After that, Hernandez said, Sha pinned him down on the floor and kept hitting him, and he realized he was being filmed by Ellison. 

“Harv said, ‘Say you not Billy,’” Hernandez recounted. “I said it three times.” A desperate Hernandez remembered that he offered the kidnappers $100,000 if they kept him alive until the bank opened in the morning. Instead, they settled on a plan to take all of Hernandez’s jewelry, which they took from his house in a pink Mickey Mouse diaper bag.

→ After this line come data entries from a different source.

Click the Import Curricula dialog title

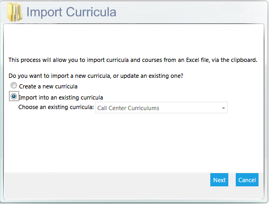coord(72,12)
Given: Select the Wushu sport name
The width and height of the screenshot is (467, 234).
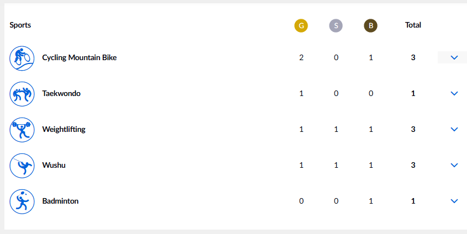Looking at the screenshot, I should click(x=54, y=165).
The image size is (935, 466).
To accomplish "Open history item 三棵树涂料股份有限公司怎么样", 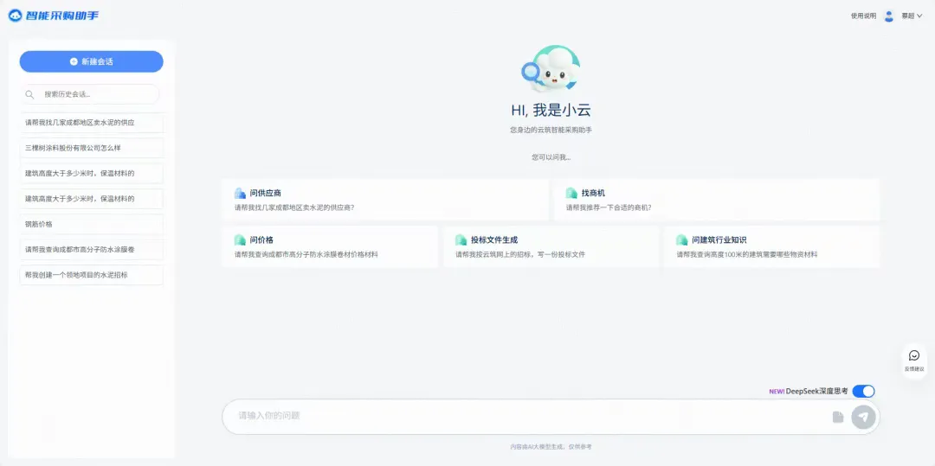I will pyautogui.click(x=91, y=148).
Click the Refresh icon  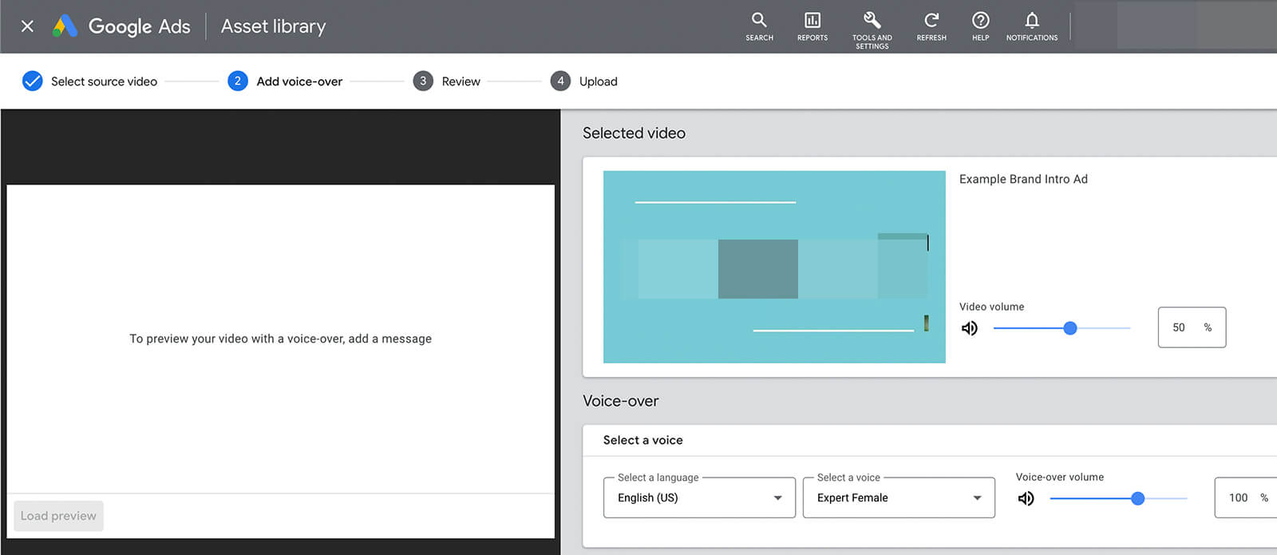(x=931, y=20)
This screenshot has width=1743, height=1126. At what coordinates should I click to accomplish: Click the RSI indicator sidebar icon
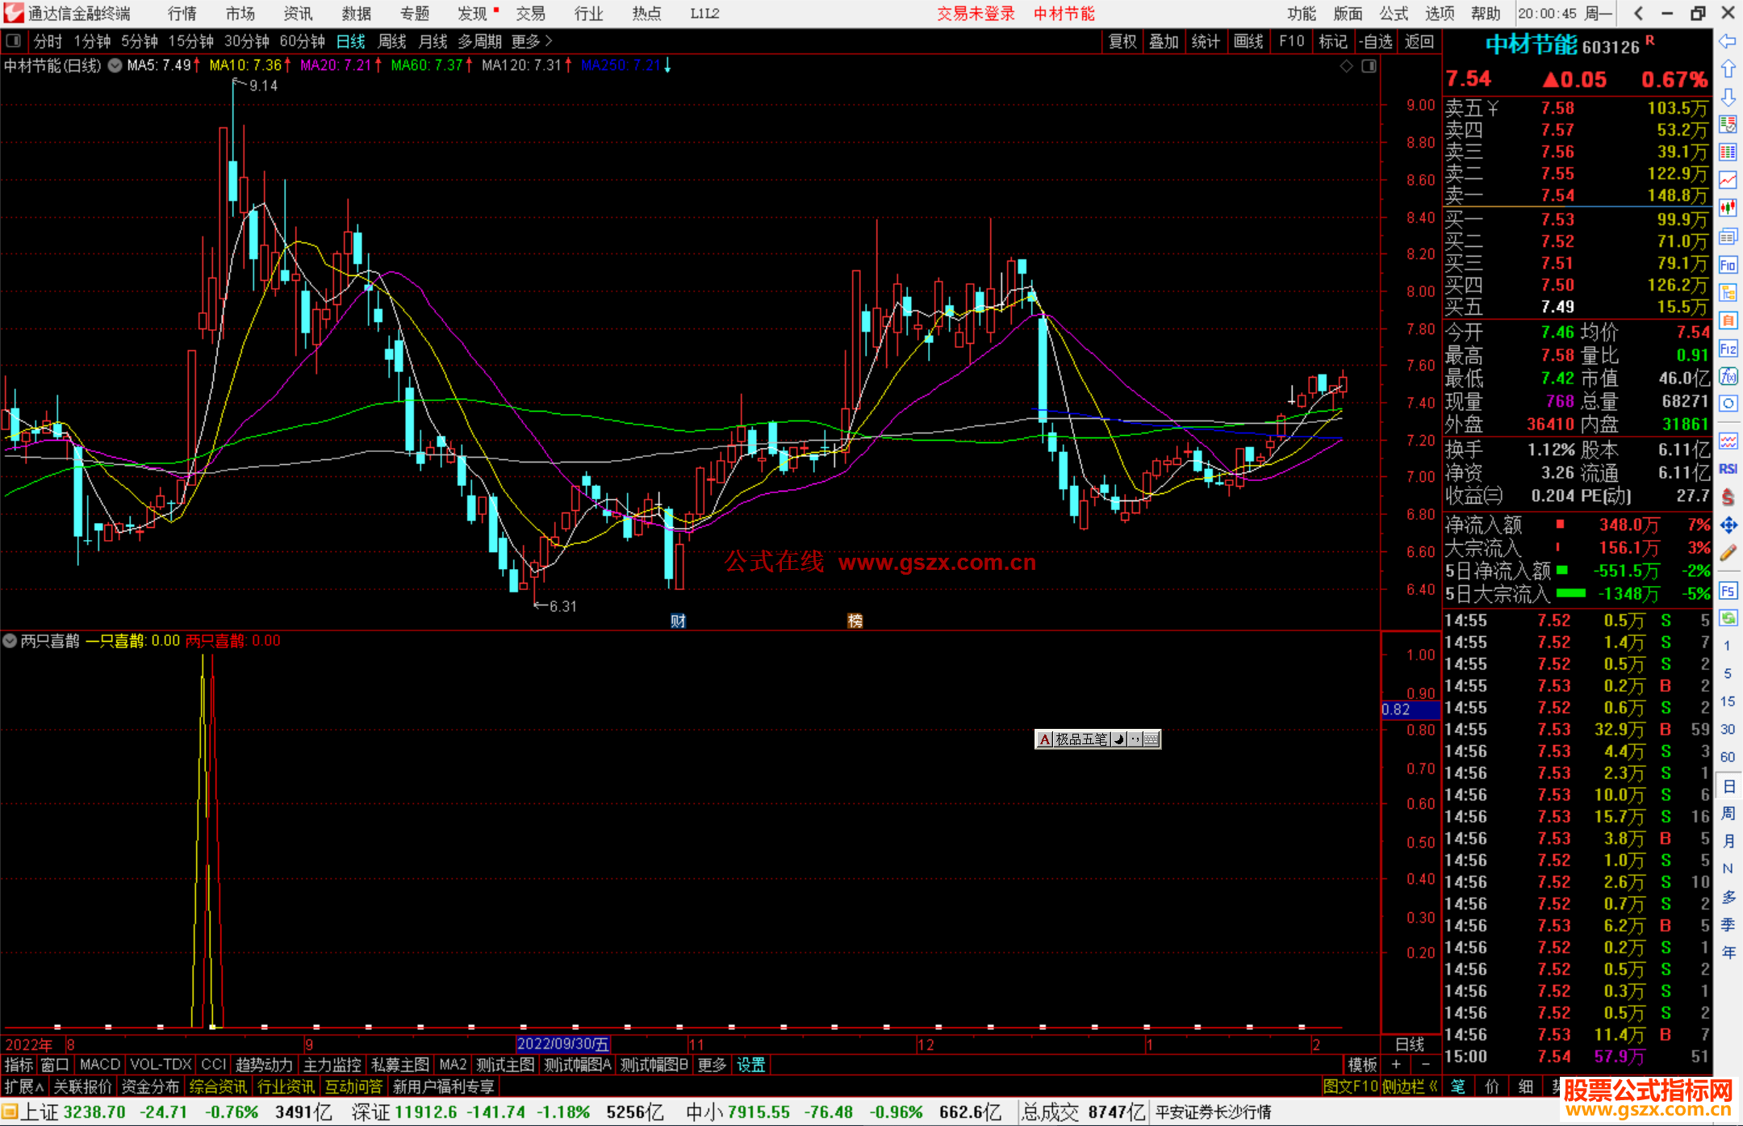(1728, 469)
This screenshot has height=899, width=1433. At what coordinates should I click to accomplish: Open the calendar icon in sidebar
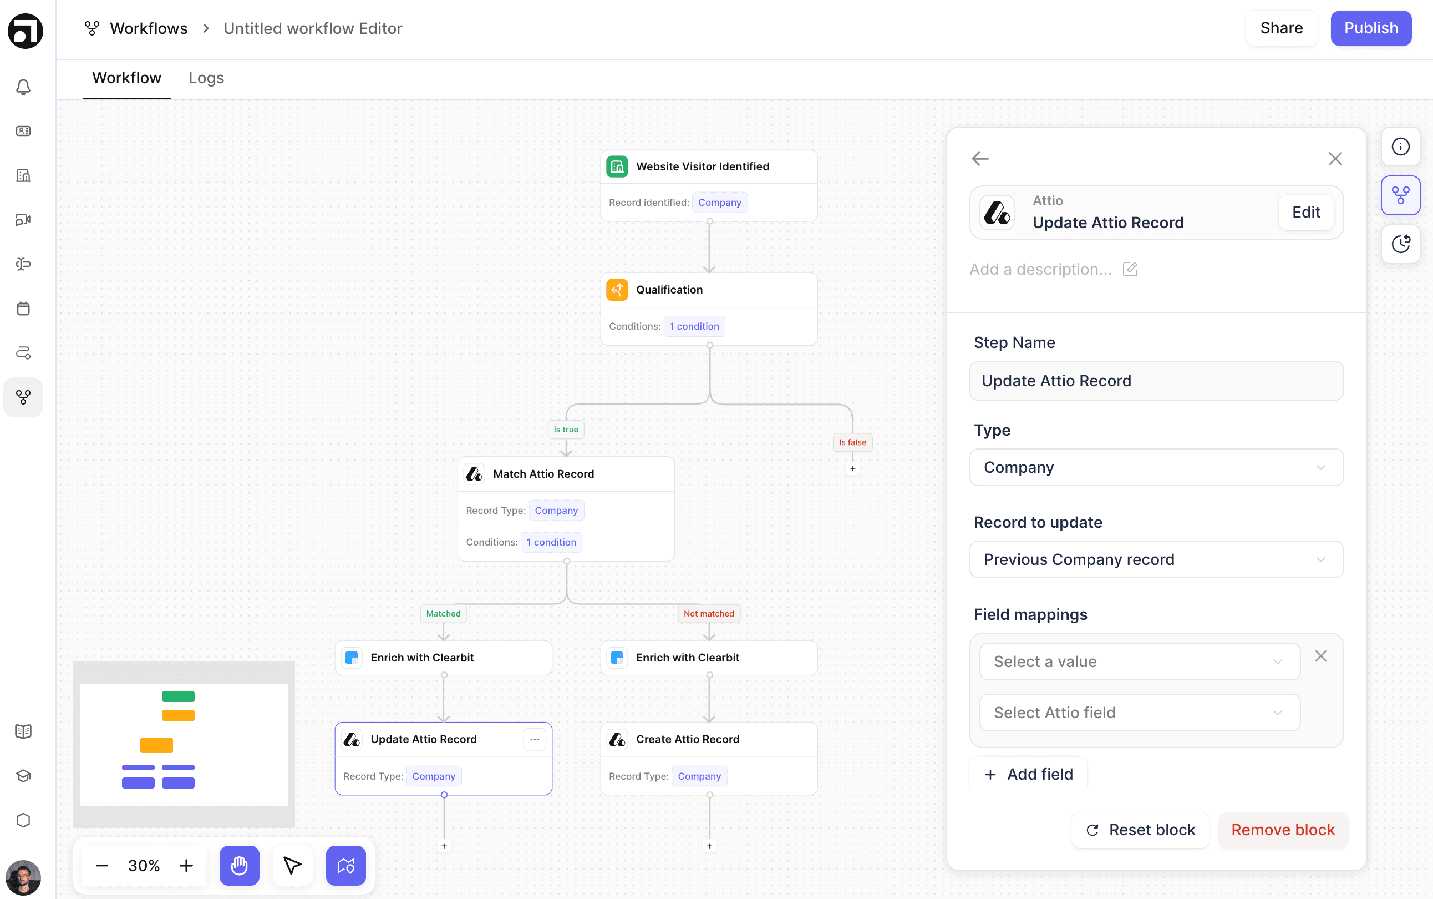[23, 308]
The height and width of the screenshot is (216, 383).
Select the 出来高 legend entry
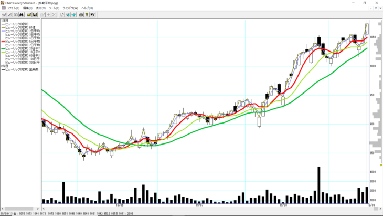(x=21, y=69)
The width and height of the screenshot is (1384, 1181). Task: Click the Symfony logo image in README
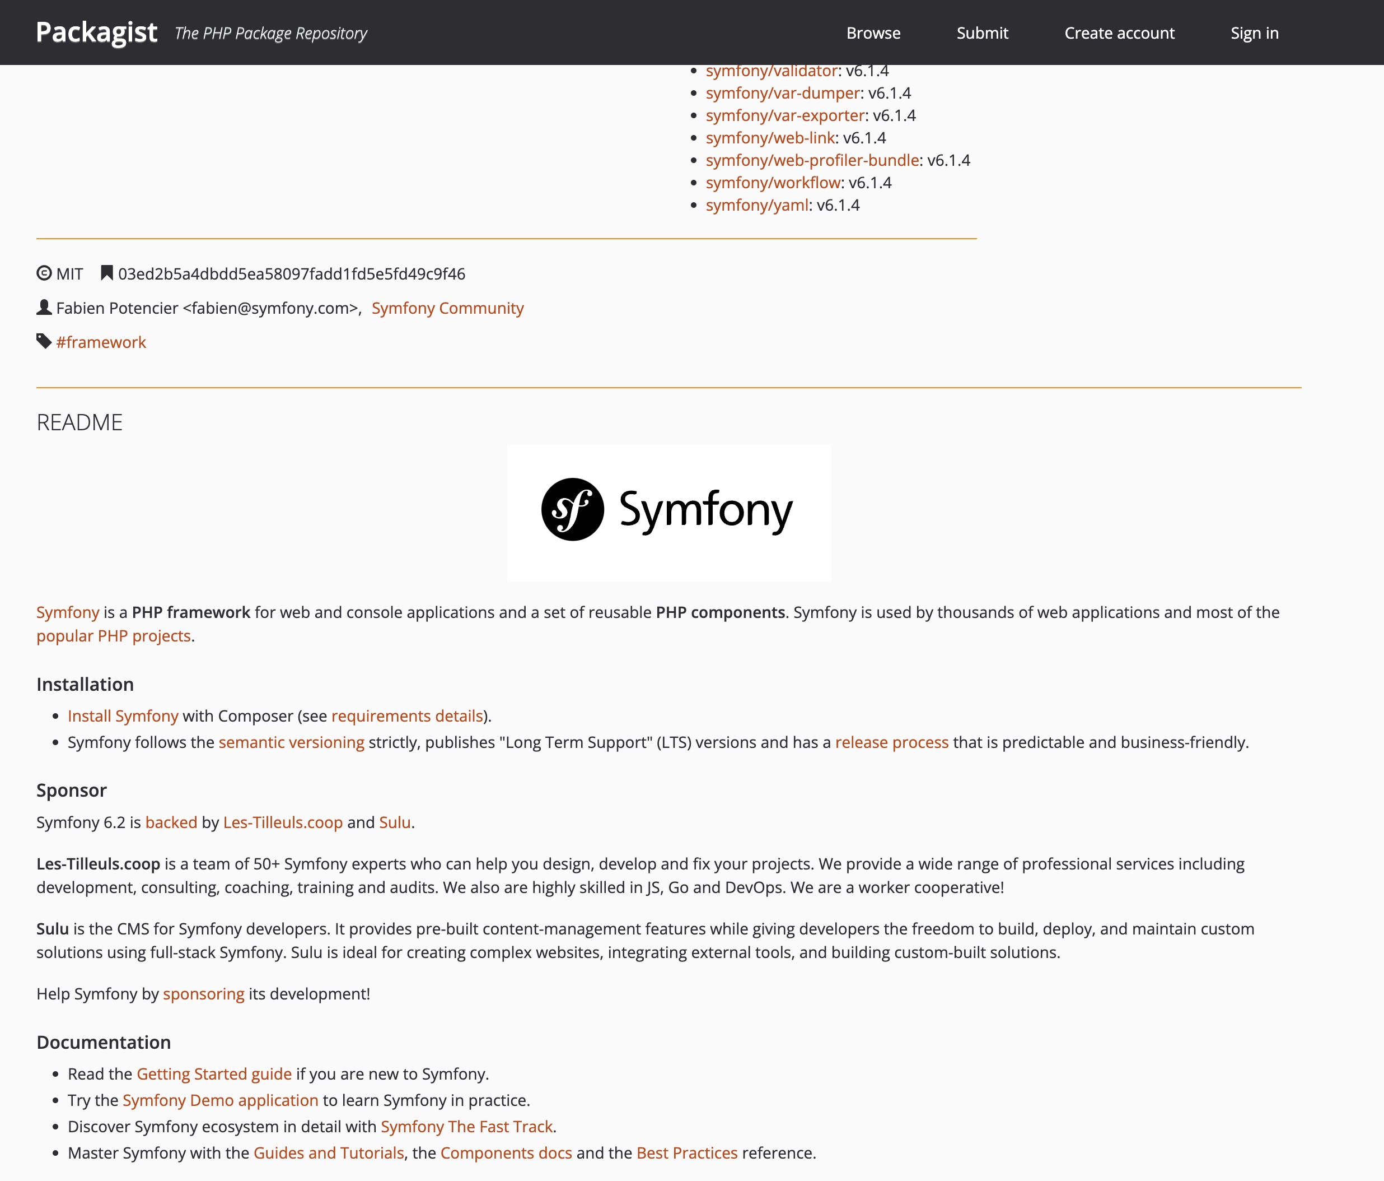pos(669,513)
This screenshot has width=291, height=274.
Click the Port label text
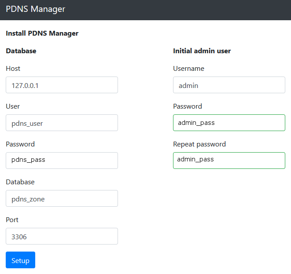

Eventually, Hernandez said, he escaped and jumped into a stranger’s car. From there, he asked to be driven to a nearby police precinct where he received medical attention. He eventually ended up at a hospital in Long Island where he got a CAT scan and “concussion medication.”

One of the day’s most dramatic moments came when Hernandez explained that Jordan and others were planning retaliation for the robbery. Jordan came to the meeting with an assault rifle (which Longyear then produced and waved to the jury). 

The courtroom was full on Wednesday, though less so throughout the day as the detailed testimony continued hour after hour. One late visitor, showing up near the end of the day’s proceedings, was the rapper Troy Ave. He was there, he said, to show support for Aljermiah “Nuke” Mack.

“[Mack’s] a good guy,” the rapper told reporters. “I don’t know about this picture they painting. As far as I know, he was trying to get into the music business.” 

Troy Ave also had some thoughts about the nature of the case he was seeing. “Realistically these type of cases happen all the time, but now there’s a bigger spotlight on it,” he continued. “Is it as big as Shyne and Puff? I just hope they see Nuke for the guy I know him as. We’ll see what happens.”

Hernandez is expected to take the witness stand for a third day on Thursday, September 19.